We are delighted to welcome Professor Maggie Cusack to the University of Stirling as our new Dean of Natural Sciences. Joining us from University of Glasgow, Maggie has had a successful career in academia and we’re delighted to get to know her, and her research, a bit more in our #REOBlog. So without further ado – Welcome to Stirling, Maggie!
About Professor Maggie Cusack
Professor Maggie Cusack completed a PhD at the University of Liverpool where she studied the sweetest substance known which, surprisingly, is a protein called thaumatin. Protein research then brought her to Geosciences where she investigated proteins in brachiopod shells, establishing her enthusiasm for modern and fossil biominerals. As Professor of Biomineralisation, Maggie’s research interests are broad and multi-disciplinary. These interests include extracting environmental information from shells and corals using isotopes and trace elements, how shells of economically important species such as mussels, will be affected by environmental change including ocean acidification, resulting in one of her favourite publications, ‘Ocean acidification impacts mussel control on biomineralisation‘ as published in Nature: Scientific Reports and even how stem cells respond to nanotopography of shells to produce bone.
As a member of the EPSRC peer-review College, external examiner for the MSci Geoscience degree at the University of Durham and a mentor for four early career researchers, Maggie’s advice to early career colleagues is to be out and about with an open mind for opportunities and collaboration.
-.-.-
**TASKS**
1. Would you write out the part of the Maggie Cusack profile starting with "As a member" and going on through "opportunities and collaboration."?
2. How would the Maggie Cusack profile go on from the point where it stops? Continue it.
-.-.-
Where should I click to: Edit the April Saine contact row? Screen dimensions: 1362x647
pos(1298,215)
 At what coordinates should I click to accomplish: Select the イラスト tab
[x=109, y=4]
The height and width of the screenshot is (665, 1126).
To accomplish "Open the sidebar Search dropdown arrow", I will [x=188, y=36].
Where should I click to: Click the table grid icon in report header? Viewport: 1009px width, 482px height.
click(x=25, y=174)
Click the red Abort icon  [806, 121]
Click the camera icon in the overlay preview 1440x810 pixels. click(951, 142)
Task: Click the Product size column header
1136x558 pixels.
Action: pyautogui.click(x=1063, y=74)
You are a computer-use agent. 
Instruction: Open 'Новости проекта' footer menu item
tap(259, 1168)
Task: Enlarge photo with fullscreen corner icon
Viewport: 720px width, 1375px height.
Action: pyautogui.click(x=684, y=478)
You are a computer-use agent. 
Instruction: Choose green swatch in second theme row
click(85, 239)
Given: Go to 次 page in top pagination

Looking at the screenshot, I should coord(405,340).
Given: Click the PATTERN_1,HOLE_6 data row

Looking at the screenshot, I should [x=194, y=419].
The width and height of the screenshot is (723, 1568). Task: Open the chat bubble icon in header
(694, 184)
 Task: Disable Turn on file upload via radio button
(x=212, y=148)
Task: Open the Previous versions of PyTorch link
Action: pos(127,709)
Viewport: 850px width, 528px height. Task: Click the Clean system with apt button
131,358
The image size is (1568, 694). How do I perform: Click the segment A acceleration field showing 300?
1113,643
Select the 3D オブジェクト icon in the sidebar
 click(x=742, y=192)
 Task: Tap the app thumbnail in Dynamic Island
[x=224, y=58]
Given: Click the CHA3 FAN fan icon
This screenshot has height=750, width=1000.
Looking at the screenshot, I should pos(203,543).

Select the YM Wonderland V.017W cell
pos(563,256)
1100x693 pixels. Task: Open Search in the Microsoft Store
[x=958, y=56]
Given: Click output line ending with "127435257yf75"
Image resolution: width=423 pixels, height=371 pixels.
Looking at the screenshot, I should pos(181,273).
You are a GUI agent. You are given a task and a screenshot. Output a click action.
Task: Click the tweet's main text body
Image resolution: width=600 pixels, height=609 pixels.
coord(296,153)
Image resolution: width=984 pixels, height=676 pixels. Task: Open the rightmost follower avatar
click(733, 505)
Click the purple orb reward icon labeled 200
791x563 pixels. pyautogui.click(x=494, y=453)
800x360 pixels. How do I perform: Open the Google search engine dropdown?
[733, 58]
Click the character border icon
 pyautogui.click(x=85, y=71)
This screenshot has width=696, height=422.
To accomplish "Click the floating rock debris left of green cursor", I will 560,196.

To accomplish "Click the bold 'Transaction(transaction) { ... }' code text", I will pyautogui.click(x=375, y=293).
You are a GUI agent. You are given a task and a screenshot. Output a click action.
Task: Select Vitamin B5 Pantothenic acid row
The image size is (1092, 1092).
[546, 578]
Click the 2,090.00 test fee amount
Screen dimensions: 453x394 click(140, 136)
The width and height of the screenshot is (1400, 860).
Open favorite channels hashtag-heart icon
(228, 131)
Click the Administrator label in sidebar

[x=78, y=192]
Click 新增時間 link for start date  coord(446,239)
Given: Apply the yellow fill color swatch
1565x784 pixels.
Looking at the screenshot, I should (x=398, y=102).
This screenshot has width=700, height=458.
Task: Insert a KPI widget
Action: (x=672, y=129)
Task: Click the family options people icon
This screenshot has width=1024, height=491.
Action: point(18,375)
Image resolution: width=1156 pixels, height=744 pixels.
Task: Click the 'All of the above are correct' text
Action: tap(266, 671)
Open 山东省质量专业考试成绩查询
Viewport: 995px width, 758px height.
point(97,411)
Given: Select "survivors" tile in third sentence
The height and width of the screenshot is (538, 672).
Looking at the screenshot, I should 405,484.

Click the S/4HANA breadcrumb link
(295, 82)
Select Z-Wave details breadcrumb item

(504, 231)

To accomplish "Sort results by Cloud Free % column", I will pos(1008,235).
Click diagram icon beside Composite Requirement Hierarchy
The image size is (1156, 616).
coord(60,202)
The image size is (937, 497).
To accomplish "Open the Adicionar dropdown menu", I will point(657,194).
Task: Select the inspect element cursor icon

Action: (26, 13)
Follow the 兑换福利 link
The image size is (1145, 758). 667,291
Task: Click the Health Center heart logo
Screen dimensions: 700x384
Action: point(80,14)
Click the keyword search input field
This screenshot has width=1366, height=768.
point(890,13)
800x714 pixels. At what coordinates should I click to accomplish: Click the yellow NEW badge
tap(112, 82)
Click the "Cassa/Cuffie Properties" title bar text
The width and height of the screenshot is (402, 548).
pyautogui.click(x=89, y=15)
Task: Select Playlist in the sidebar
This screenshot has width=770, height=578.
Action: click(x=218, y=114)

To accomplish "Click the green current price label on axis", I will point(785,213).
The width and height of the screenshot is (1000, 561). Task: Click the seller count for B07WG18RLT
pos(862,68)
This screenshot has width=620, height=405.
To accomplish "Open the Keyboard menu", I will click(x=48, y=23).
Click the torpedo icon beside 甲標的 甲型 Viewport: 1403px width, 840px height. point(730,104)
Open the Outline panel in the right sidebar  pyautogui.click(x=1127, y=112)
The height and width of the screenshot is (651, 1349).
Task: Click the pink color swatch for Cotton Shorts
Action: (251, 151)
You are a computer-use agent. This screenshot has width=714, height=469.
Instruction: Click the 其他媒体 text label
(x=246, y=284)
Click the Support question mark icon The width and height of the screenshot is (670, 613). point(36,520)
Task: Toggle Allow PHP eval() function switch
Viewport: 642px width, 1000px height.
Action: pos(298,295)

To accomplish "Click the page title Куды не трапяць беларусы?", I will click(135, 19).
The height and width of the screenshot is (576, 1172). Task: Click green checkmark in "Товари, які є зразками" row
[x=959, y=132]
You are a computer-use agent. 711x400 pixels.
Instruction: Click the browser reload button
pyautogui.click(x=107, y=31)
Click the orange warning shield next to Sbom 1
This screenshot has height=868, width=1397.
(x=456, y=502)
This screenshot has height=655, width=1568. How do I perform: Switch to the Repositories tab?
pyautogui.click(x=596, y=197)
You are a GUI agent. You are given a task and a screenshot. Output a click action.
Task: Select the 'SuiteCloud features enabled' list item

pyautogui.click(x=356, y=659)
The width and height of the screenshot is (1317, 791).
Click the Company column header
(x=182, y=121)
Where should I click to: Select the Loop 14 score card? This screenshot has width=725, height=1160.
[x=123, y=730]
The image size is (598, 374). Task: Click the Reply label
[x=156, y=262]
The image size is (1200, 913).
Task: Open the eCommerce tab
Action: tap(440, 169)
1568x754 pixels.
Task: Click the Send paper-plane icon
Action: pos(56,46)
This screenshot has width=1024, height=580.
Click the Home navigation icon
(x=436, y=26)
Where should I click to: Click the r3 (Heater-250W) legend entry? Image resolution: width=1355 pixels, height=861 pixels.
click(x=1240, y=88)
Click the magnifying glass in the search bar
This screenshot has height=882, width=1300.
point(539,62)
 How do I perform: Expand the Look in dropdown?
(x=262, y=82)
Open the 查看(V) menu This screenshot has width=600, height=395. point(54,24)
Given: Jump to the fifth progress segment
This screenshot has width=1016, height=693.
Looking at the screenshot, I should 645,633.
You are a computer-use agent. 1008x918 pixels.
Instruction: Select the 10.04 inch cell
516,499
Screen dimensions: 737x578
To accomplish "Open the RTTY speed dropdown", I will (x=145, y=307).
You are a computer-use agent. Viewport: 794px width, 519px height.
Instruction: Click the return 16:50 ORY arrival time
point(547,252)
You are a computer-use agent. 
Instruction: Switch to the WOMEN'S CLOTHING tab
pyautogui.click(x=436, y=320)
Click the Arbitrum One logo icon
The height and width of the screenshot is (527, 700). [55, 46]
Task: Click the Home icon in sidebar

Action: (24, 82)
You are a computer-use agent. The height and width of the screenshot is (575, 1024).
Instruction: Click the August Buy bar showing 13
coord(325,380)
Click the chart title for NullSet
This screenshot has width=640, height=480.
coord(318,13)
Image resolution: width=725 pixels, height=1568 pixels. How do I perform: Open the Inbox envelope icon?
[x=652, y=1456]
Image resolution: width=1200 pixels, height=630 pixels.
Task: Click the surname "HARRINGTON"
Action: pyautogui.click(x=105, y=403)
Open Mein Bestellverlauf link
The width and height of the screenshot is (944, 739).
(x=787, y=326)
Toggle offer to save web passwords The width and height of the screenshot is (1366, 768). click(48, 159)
-.-.-
**RESPONSES FOR EACH TASK**
1.
As a member of the EPSRC peer-review College, external examiner for the MSci Geoscience degree at the University of Durham and a mentor for four early career researchers, Maggie’s advice to early career colleagues is to be out and about with an open mind for opportunities and collaboration.

2.
Professor Maggie Cusack’s Research
Maggie is a long-standing advocate of multidisciplinary work, collaborating with Earth and Biological Scientists, Materials Scientists, Mathematicians, Isotope Geochemists, Chemists and Engineers, securing international funding as well as funding from four research councils: BBSRC, EPSRC, NERC and MRC. In her research she employs a vast range of techniques including scanning electron microscopy to quantify elemental and crystallographic data (see Figure 1), synchrotron analyses for tomography (see Figure 2) and detailed chemistry, cell biology and protein characterisation to investigate biomineral formation.
She is also an advocate for communicating her research in a variety of mediums with an impressive publication record, active Twitter account @Maggie_Cusack and a recent ‘artist in residency’ project as part of a Leverhulme award in which Maggie works with artist Rachel Duckhouse to collaborate on the patterns in biominerals. Their collaboration focuses on the MRC project on which Maggie is the PI ‘Stem cell metabolomics for bone therapies and tissue engineering’.
Maggie has just been awarded a NERC grant entitled ‘When isotopes don’t clump…..’ Clumped isotopes, the occurrence of more than one heavy isotope in a molecule at a frequency greater than expected by random distribution, is thought to record temperature alone. This exciting project will test isotope clumping in natural biominerals as well as minerals grown in controlled lab-on-a-chip (see Figure 3) conditions to identify any conditions when clumping might fail.
With her recently funded NERC grant and a number of exciting activities taking place from April, Maggie is going to have a filled and exciting time ahead as she settles into life at Stirling. In April 2017, Maggie will begin a three year term as Vice President (Physical Sciences) of the Royal Society of Edinburgh. Followed by a two part exhibition entitled ‘Shell meets Bone’ opening on 13th April 2017 at the Hunterian Museum, University of Glasgow as part of her Leverhulme collaboration with Rachel Duckhouse. Then, later this year, she will receive the Schlumberger Medal from the Mineralogical Society, in recognition of her scientific excellence in mineralogy and its applications.
Professor Maggie Cusack is looking forward to joining the University of Stirling as Dean of Natural Sciences and to leading the Faculty as it realises the strategic aims of the University.
Figure 1 Map of crystallographic orientation of calcite fibres of brachiopod shell. Fibres are 10µm wide.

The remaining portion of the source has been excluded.